The DOJ cited restrictions under the fundamental law of the land, the 1987 Constitution, which required 60 percent local ownership of land. Foreign investment regulations likewise cap foreign equity in the gaming business at 40 percent, the DOJ stated.
In its statement, Universal Entertainment said it had been “cooperatively” working with the Philippine government’s Officer of the General Counsel (OGCC) since 2012 and was advised it would have “until the completion of the development to resolve the land issue.” “Hence, based on this recommendation we have since sought ways to find an amicable resolution to the problem. Currently, we are already in the final stages of negotiations to secure potential local partners and finding a conclusion to the ownership of land,” the Japanese group said.

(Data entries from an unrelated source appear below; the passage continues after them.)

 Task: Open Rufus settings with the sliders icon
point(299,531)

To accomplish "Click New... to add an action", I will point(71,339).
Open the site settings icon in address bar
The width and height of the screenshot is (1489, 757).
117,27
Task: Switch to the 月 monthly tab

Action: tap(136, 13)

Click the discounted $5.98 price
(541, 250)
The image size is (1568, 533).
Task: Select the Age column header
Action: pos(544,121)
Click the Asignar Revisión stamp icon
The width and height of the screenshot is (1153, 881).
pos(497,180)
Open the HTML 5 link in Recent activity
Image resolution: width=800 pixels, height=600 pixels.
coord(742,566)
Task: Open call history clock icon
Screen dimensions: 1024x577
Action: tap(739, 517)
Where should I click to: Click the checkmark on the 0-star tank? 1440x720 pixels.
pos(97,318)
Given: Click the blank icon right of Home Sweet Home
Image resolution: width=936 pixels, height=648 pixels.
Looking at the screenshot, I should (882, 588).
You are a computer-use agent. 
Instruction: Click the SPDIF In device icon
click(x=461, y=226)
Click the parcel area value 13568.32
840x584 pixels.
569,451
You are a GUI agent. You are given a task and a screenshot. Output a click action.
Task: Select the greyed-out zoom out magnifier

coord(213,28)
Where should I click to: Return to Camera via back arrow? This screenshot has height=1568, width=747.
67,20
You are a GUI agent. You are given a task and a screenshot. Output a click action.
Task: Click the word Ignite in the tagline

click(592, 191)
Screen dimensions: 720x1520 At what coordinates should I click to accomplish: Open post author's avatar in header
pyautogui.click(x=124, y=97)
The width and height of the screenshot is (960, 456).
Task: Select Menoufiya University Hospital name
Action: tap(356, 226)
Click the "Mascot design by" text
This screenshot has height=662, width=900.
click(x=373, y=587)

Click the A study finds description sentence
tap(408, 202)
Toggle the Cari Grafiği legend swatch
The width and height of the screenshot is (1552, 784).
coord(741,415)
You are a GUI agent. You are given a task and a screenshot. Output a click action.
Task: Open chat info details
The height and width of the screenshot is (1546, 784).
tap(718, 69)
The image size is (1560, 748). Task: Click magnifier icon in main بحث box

Okada earlier lost the group of taipan John Gokongwei as an ally in his upcoming Philippine gaming hub but there are “ongoing” discussions with property tycoon Andrew Tan’s Empire East Land Holdings Inc. Recently asked whether talks have expanded to include ELI’s potential ownership of land where the casino and other components of the project would rise, ELI president Chalemagne Yu had said: “Talks are very preliminary. (They are) really expressions of interest for a joint undertaking in the residential development.
Universal Entertainment, which would operate the project through wholly owned Tiger Resorts, Leisure and Entertainment Inc., said it couldn’t help but “speculate and express concern if there is any direct influence from our civil litigation against Wynn Resorts or the U.S. Federal Bureaus investigation.”
Okada has been accused of making improper payments to Philippine regulators to secure a gaming license.